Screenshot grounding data
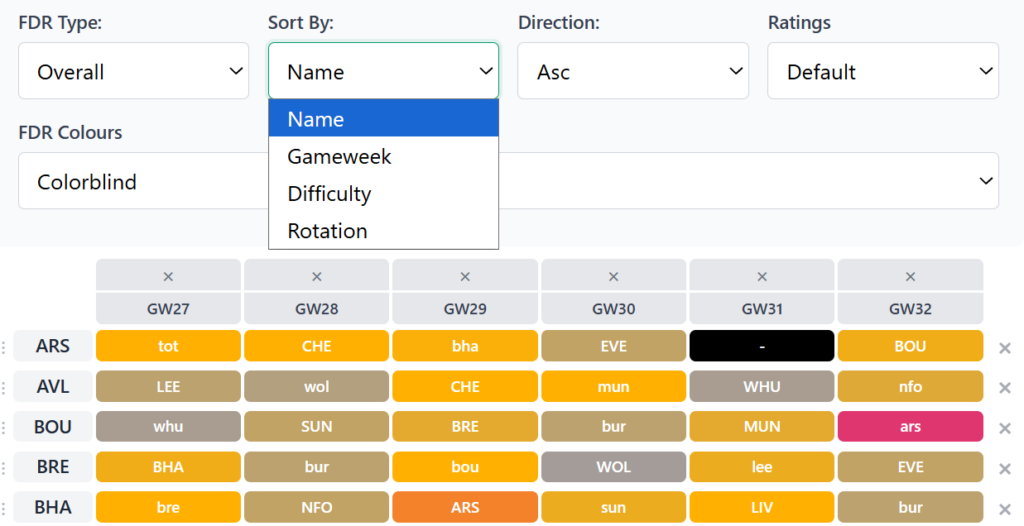Remove the BOU row with its × icon
This screenshot has width=1024, height=526.
[1005, 428]
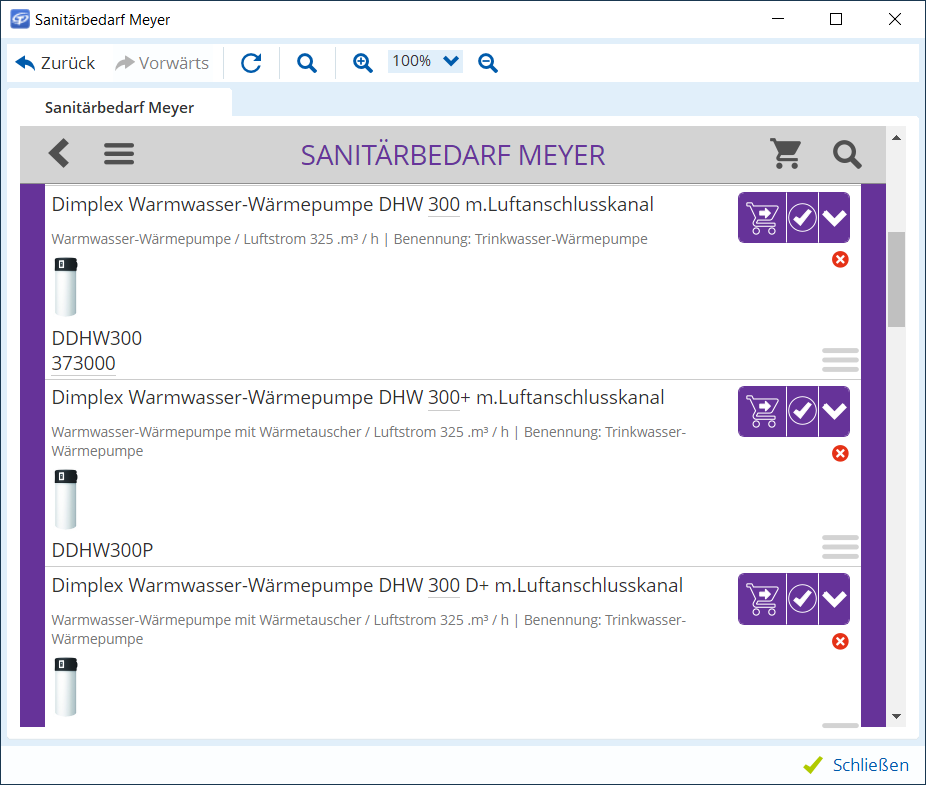Screen dimensions: 926x785
Task: Click the search magnifier in purple header
Action: (x=847, y=154)
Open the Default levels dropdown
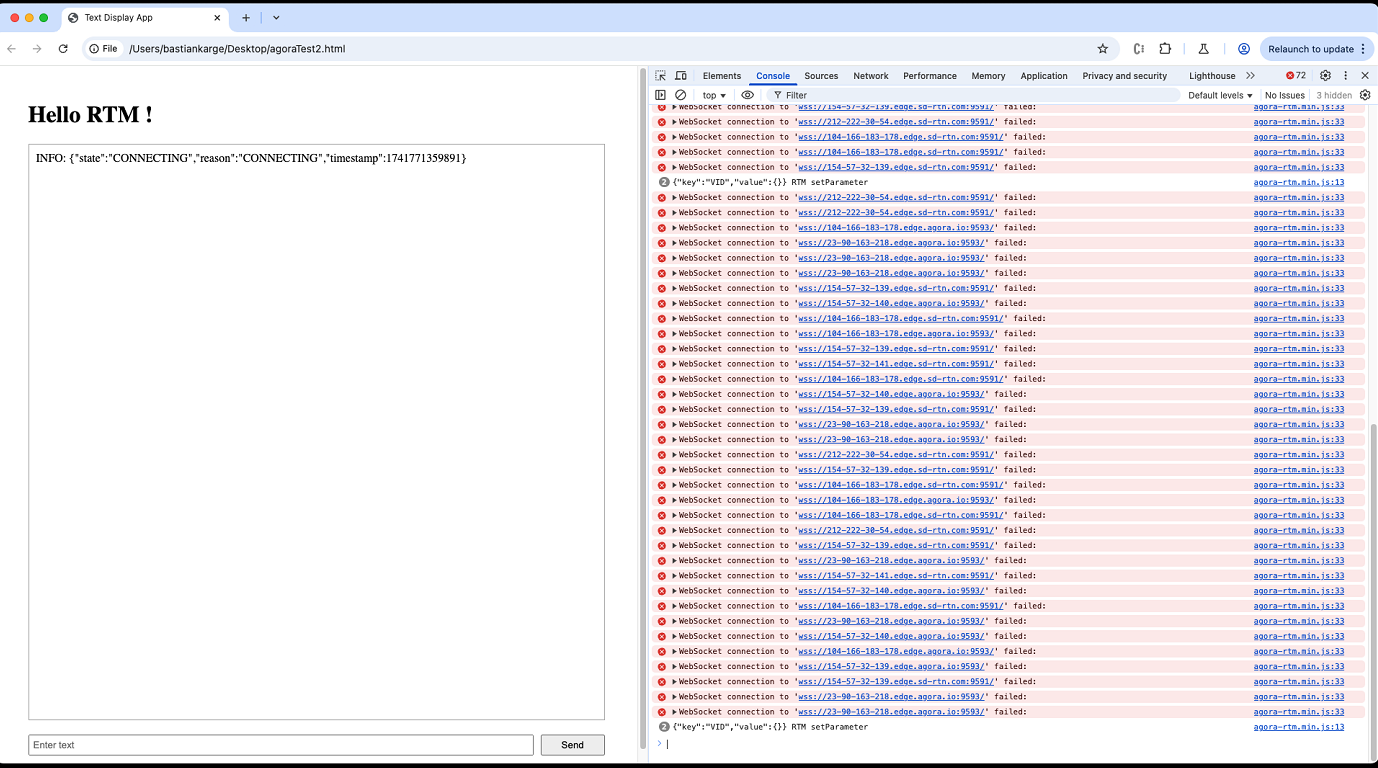 pyautogui.click(x=1220, y=96)
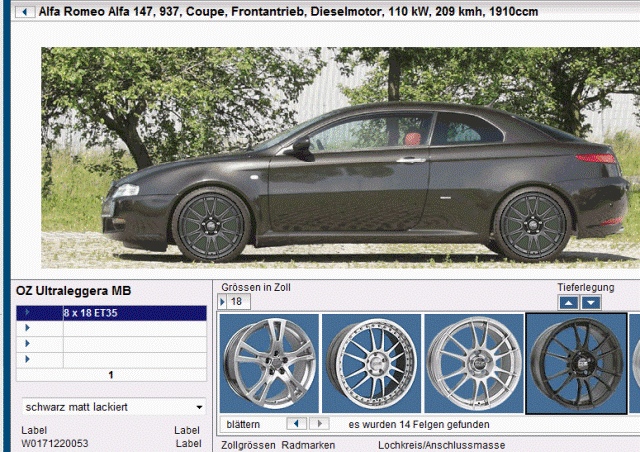
Task: Click the arrow marker of the fourth table row
Action: [x=27, y=359]
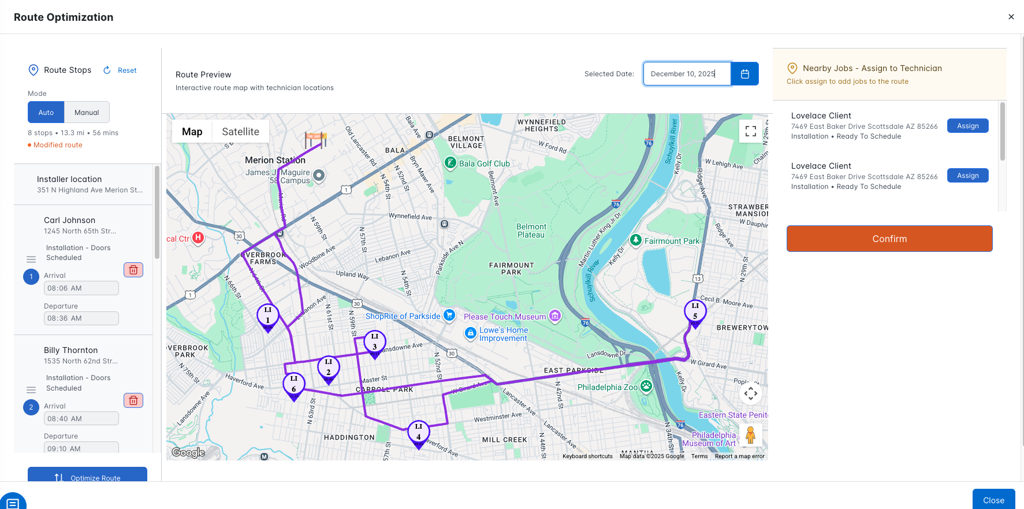1024x509 pixels.
Task: Switch map to Satellite view
Action: [240, 132]
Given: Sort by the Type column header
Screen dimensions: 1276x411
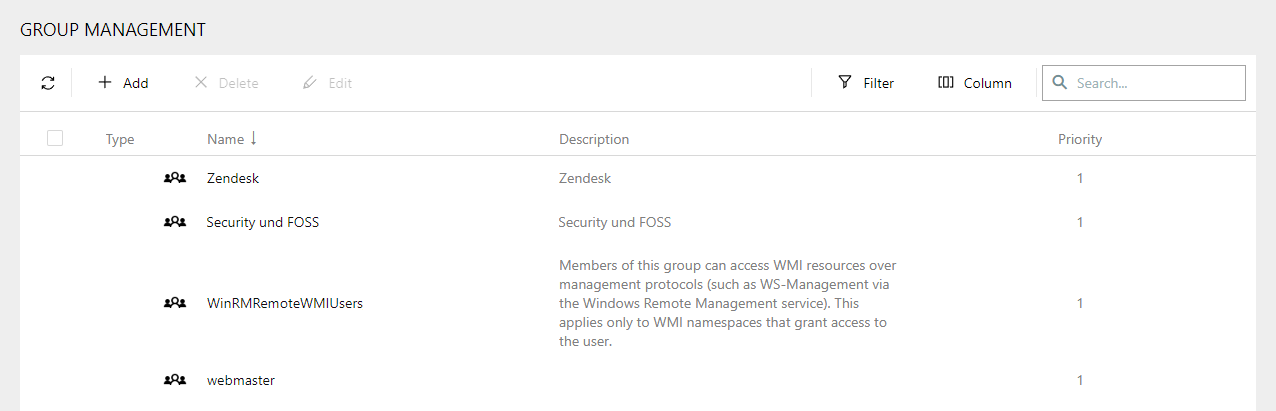Looking at the screenshot, I should coord(120,139).
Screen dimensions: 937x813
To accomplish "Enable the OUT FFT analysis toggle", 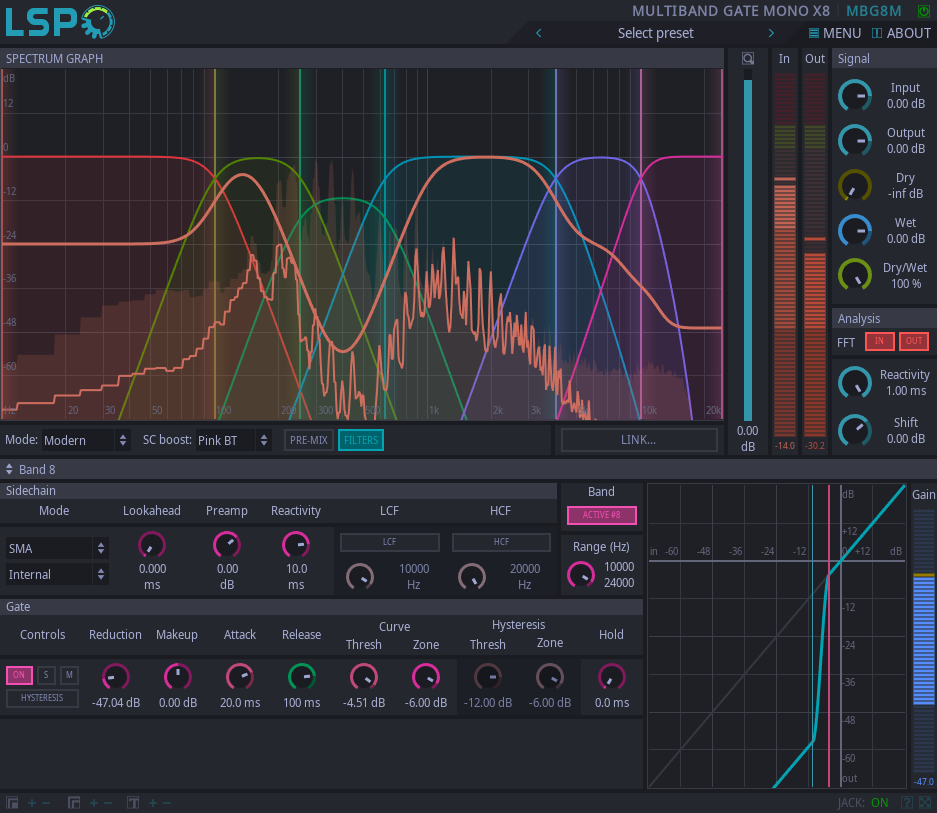I will (913, 341).
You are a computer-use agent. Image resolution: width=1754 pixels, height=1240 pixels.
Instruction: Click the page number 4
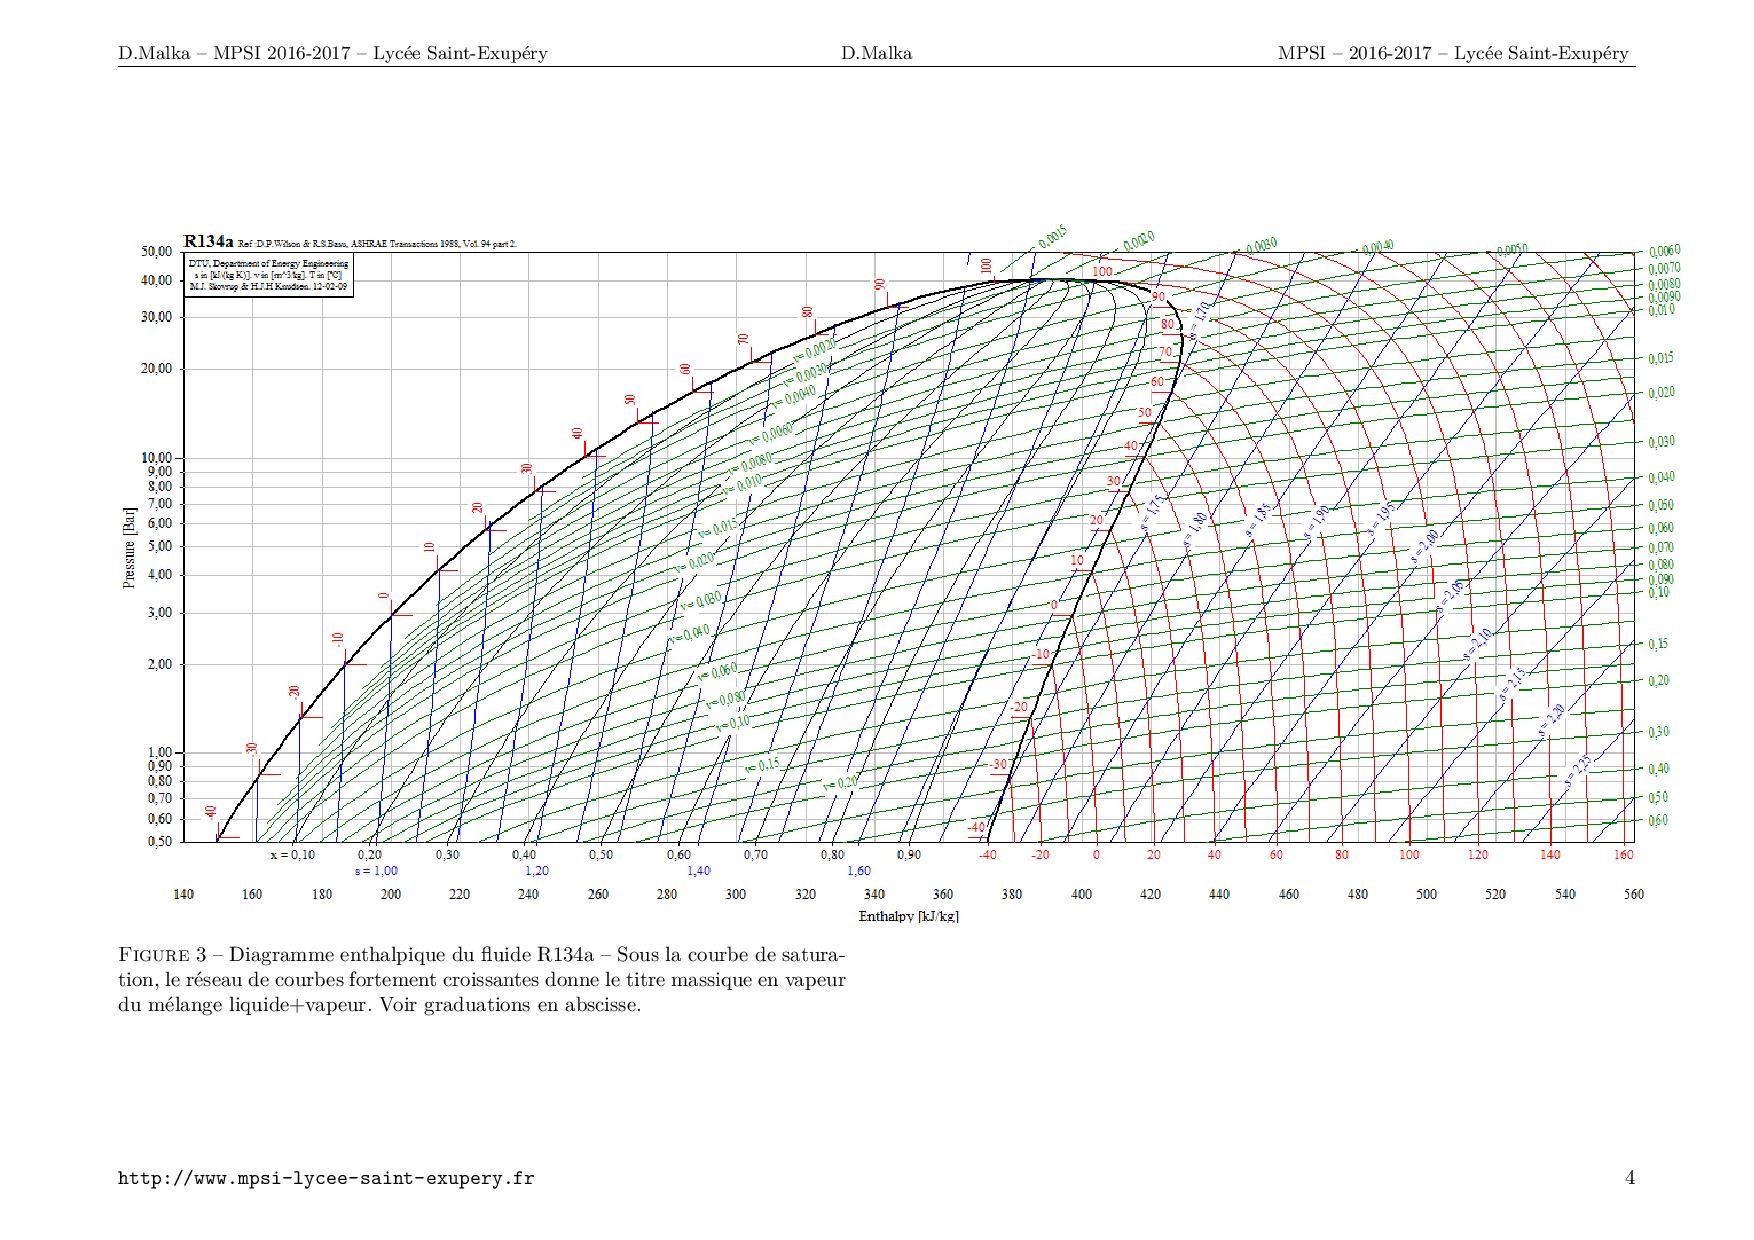[1629, 1177]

Exercise requirements >>
Leaving out all pictures, print exactly the lines above from the one containing "You are a computer-use" through the last line of the entries.

Answer box >>
You are a computer-use agent. Image resolution: width=1754 pixels, height=1240 pixels.
Instruction: Click the page number 4
[1629, 1177]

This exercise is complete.